____ Recorded data

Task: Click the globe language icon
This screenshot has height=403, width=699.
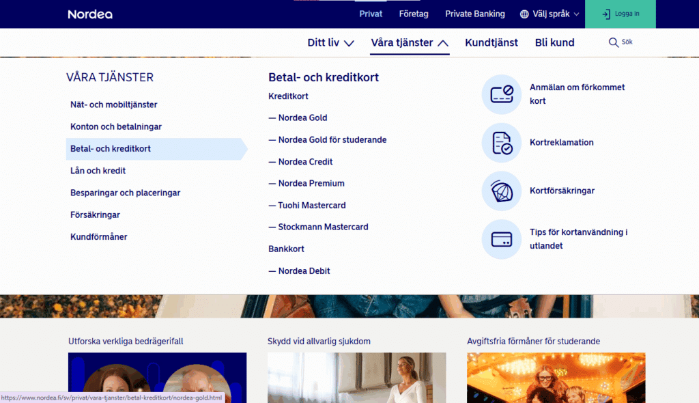Action: tap(524, 14)
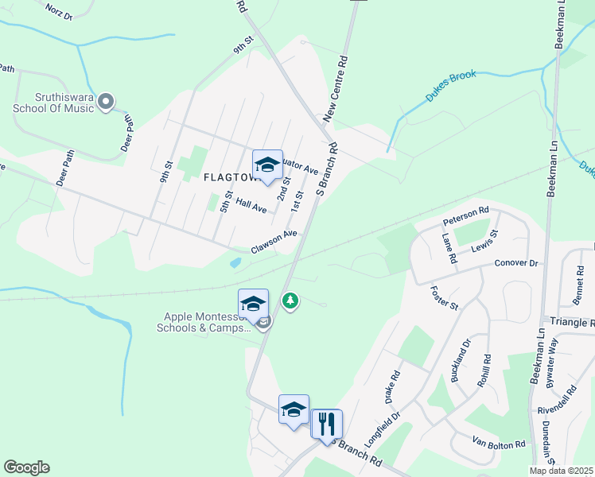Screen dimensions: 595x477
Task: Click the New Centre Rd label
Action: click(x=335, y=89)
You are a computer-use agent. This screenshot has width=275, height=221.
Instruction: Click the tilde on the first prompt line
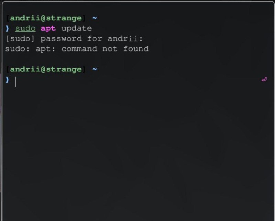(95, 18)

________

Required action
An exact transcription of the data above is needed, without the pictures.

Exercise answer
Task: Click the globe language icon
This screenshot has height=403, width=699.
Action: tap(524, 14)
Screen dimensions: 595x477
Task: Click the New Centre Rd label
Action: click(x=335, y=89)
You are a computer-use agent. This screenshot has width=275, height=221.
Instruction: Click the tilde on the first prompt line
(95, 18)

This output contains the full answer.